After one year of using the strategy as a guide when it comes to decide what we do and how, I take way the following: We are on the right track. We know what fundamental situations need to be improved or resolved, but we can only be successful if internal communications is aligned and – more importantly- involved with ongoing organizational changes, if we find the right solutions for the different situations / target groups and if we receive increased support that allows us to avoid symptomatic quick fixes.

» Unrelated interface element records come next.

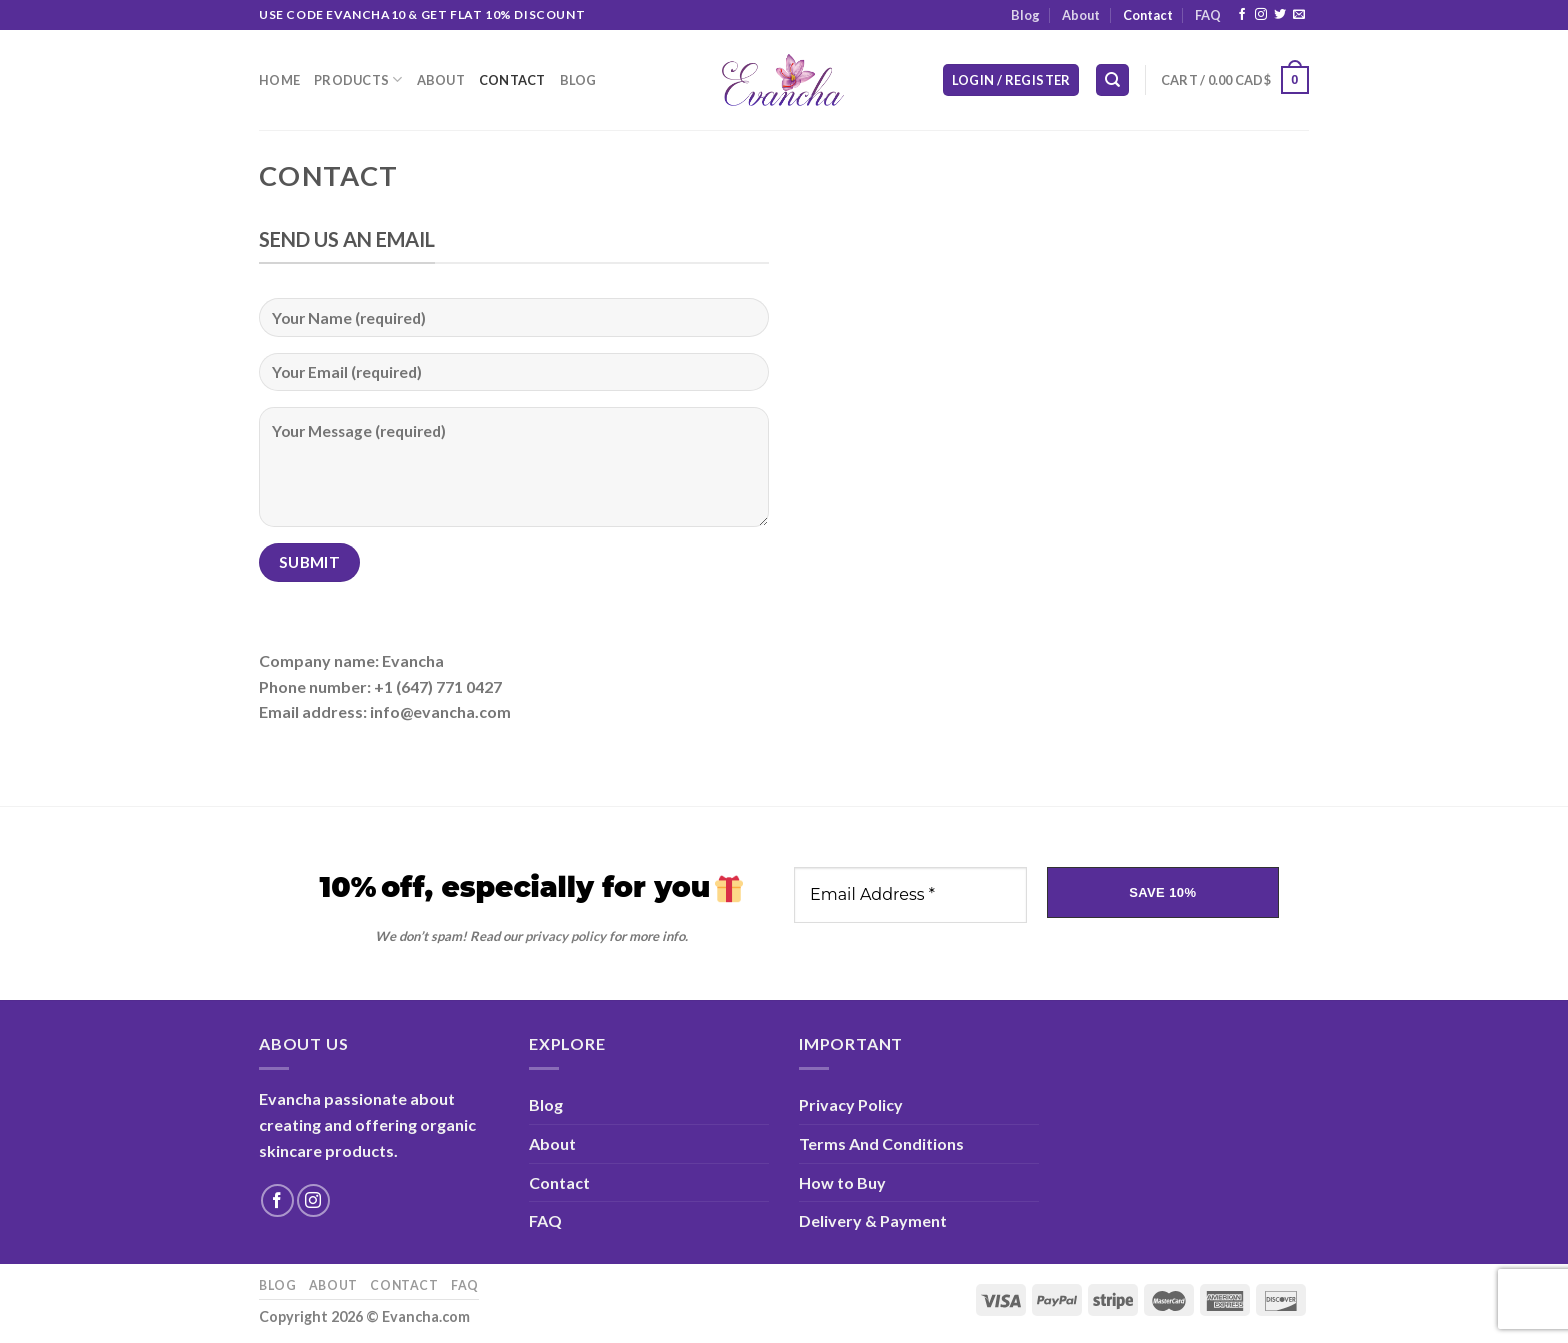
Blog (1025, 15)
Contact (1148, 15)
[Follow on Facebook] (1242, 15)
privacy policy (565, 936)
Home (279, 80)
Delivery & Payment (873, 1220)
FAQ (1208, 15)
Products (358, 79)
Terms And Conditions (881, 1143)
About (1081, 15)
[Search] (1112, 80)
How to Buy (842, 1182)
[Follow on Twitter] (1280, 15)
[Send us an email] (1299, 15)
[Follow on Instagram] (1261, 15)
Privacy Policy (851, 1104)
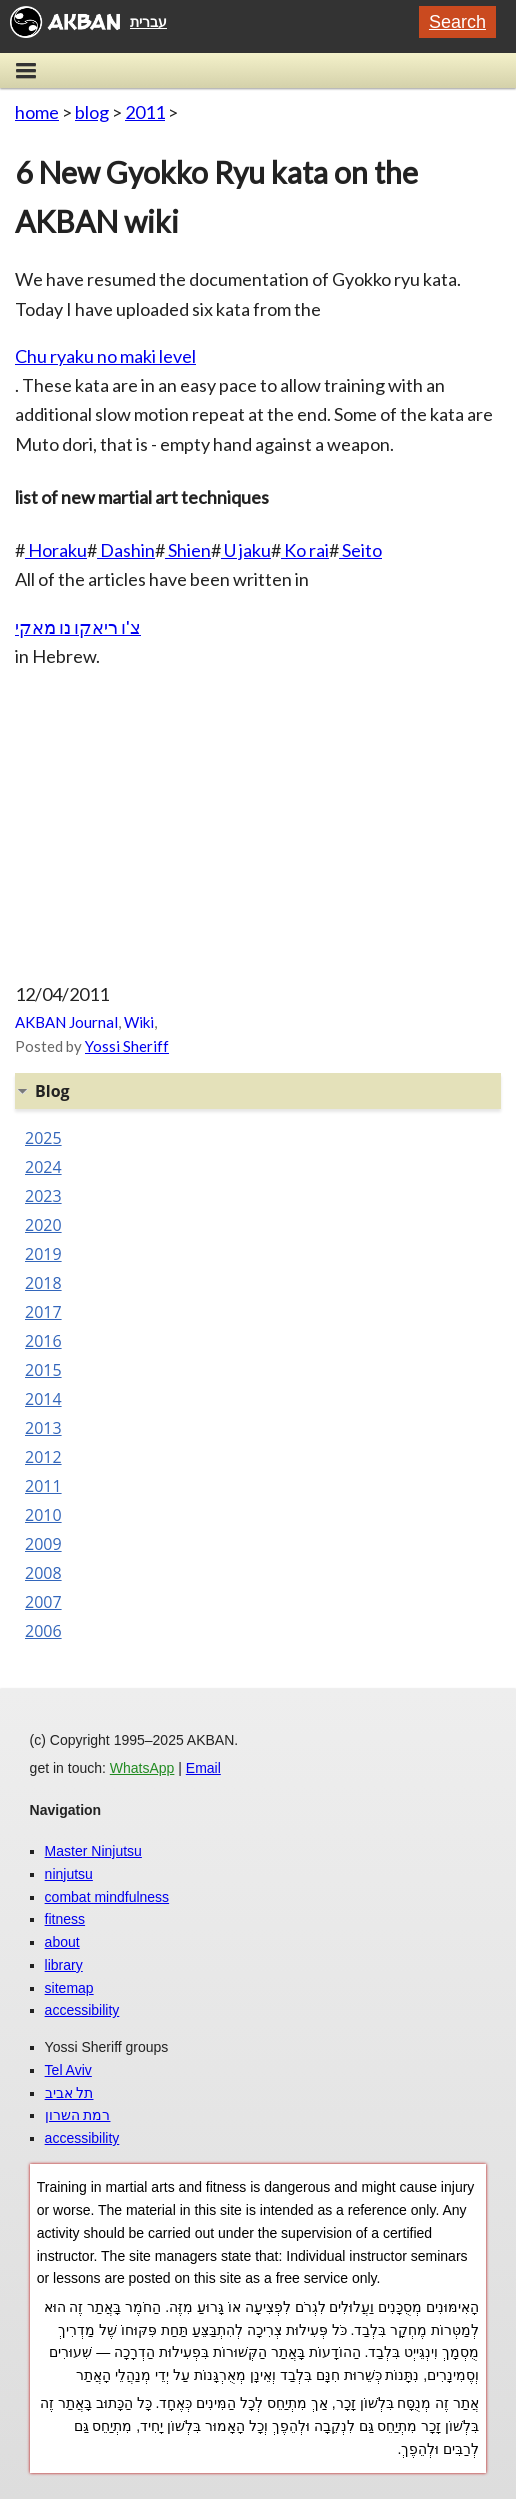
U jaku (246, 550)
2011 (145, 112)
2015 (43, 1370)
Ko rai (305, 550)
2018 (43, 1283)
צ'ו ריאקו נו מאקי (78, 627)
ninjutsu (69, 1874)
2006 (43, 1631)
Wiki (139, 1022)
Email (203, 1768)
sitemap (69, 1988)
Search (457, 22)
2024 (43, 1167)
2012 (43, 1457)
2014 (43, 1399)
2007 (43, 1602)
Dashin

I might offer a slightly different perspective, Simone. It may not always be about alignment, per se, but clarity of what alignment means (shared goals) and what it means when we are not in alignment. What we do depends on this kind of clarity. Lack of alignment is not always about “you and I need to agree.” It can also point us to something emergent that may offer us new insight. But if we aren’t aware of this misalignment, we never get to that generative conversation.

Yes, Nancy. Thanks for this important different perspective. I agree now that I read my point again, that your take on it is so important for CIAT. We must be able to make the different views, motivations, and strategies of and within our research areas more explicit and use it increasingly as an opportunity to expand, grow and learn.